* _EXERCISE BRIEF_:
The answer should hold only the lines from the one containing "Given: Show 属性 for 杜伊" through the one containing "Image resolution: width=1024" in the entries below, copied exactly, without pictures.
AVAILABLE DATA below:
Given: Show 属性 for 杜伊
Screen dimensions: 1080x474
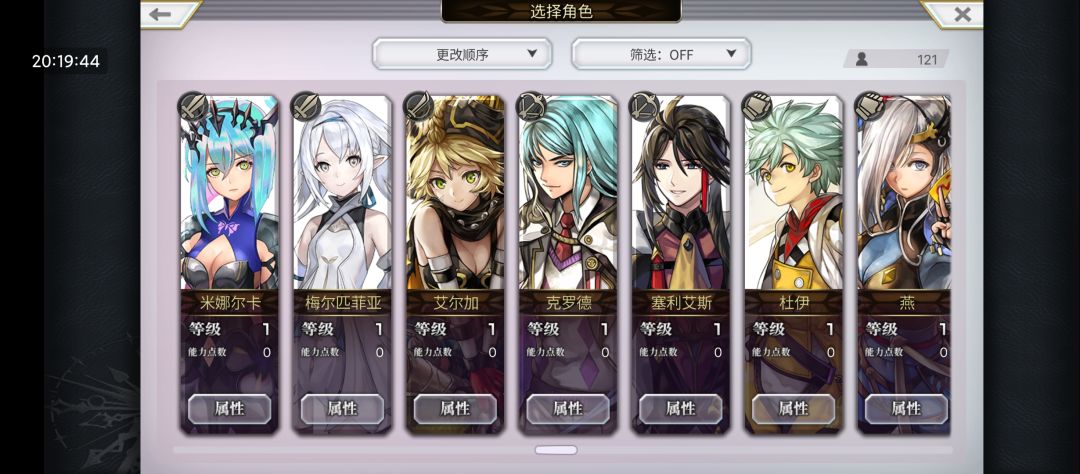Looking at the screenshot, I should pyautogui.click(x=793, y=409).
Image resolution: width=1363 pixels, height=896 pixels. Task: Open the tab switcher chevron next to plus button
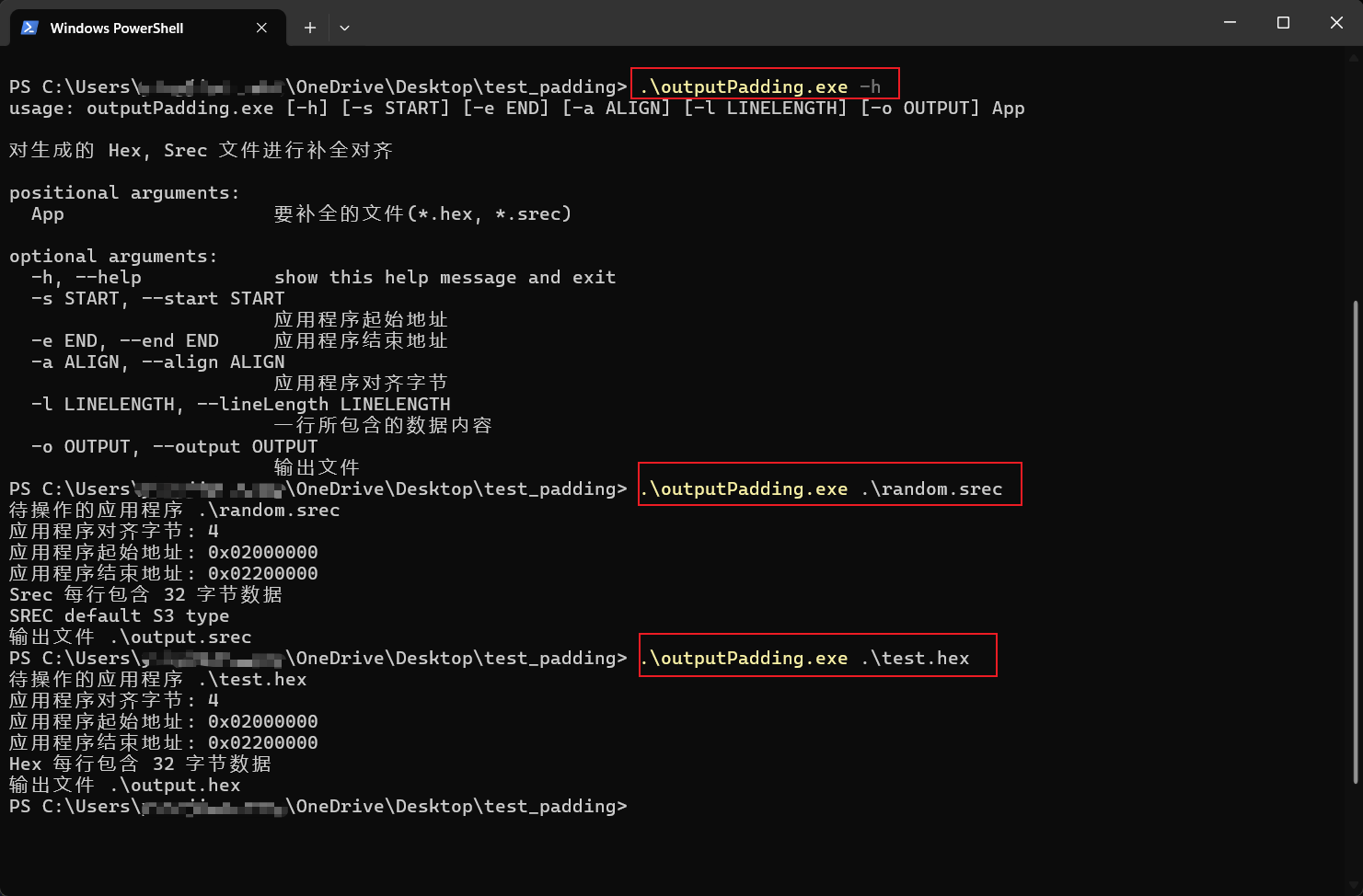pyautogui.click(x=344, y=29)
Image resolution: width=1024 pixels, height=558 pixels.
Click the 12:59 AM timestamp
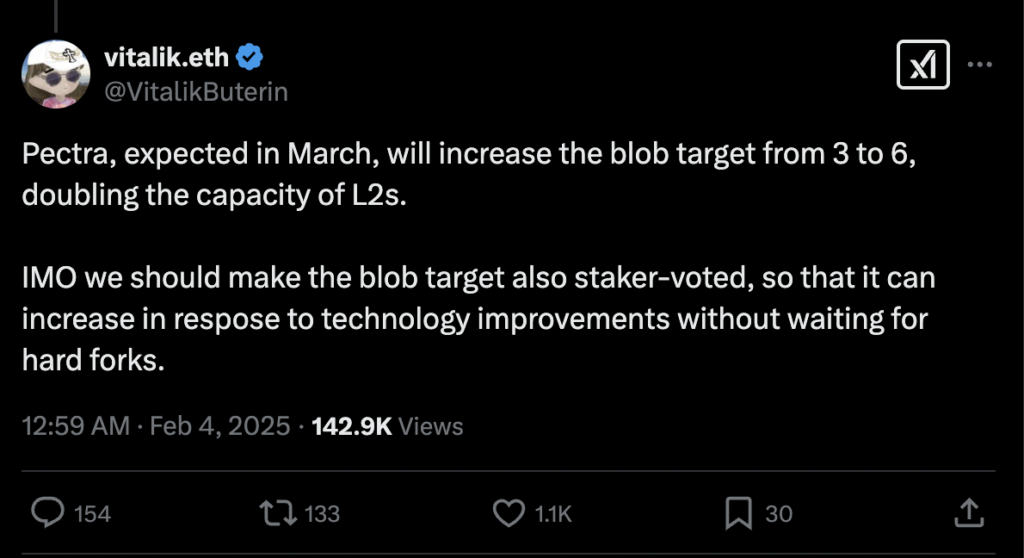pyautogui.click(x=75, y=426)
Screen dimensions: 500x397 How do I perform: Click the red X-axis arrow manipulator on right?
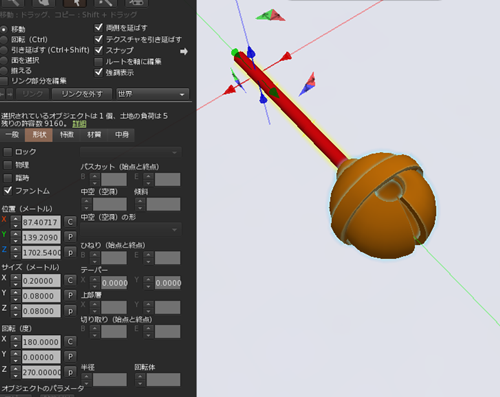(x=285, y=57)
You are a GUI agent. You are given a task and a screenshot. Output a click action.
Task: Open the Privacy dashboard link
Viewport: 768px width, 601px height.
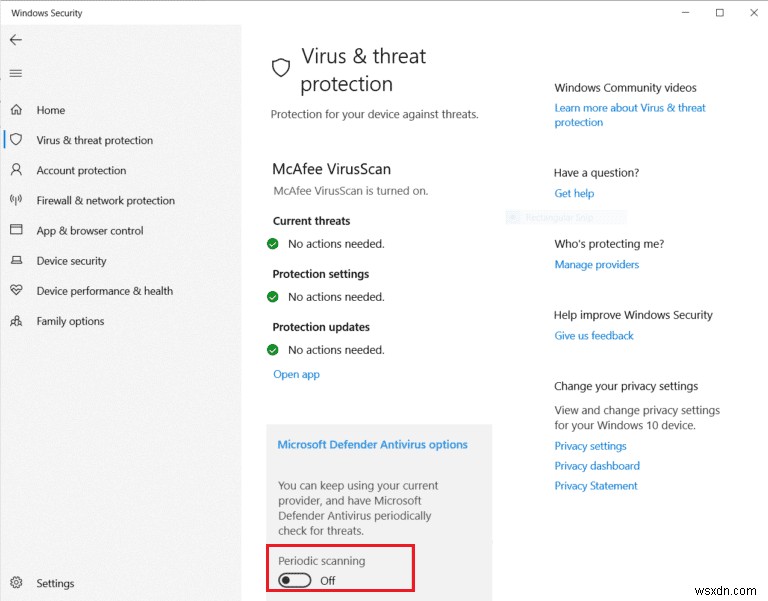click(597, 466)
End of AVAILABLE DATA.
AVAILABLE DATA below:
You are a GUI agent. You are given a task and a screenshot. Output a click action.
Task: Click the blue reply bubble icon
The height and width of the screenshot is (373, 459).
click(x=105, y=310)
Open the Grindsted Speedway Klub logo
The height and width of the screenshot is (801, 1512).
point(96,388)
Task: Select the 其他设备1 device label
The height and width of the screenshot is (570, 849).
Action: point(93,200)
End of AVAILABLE DATA.
* _TASK OUTPUT_:
Given: Show 属性 for 杜伊
Screen dimensions: 1080x474
Looking at the screenshot, I should pyautogui.click(x=793, y=409).
Image resolution: width=1363 pixels, height=896 pixels. Task: Open the tab switcher chevron next to plus button
pyautogui.click(x=344, y=29)
Image resolution: width=1024 pixels, height=558 pixels.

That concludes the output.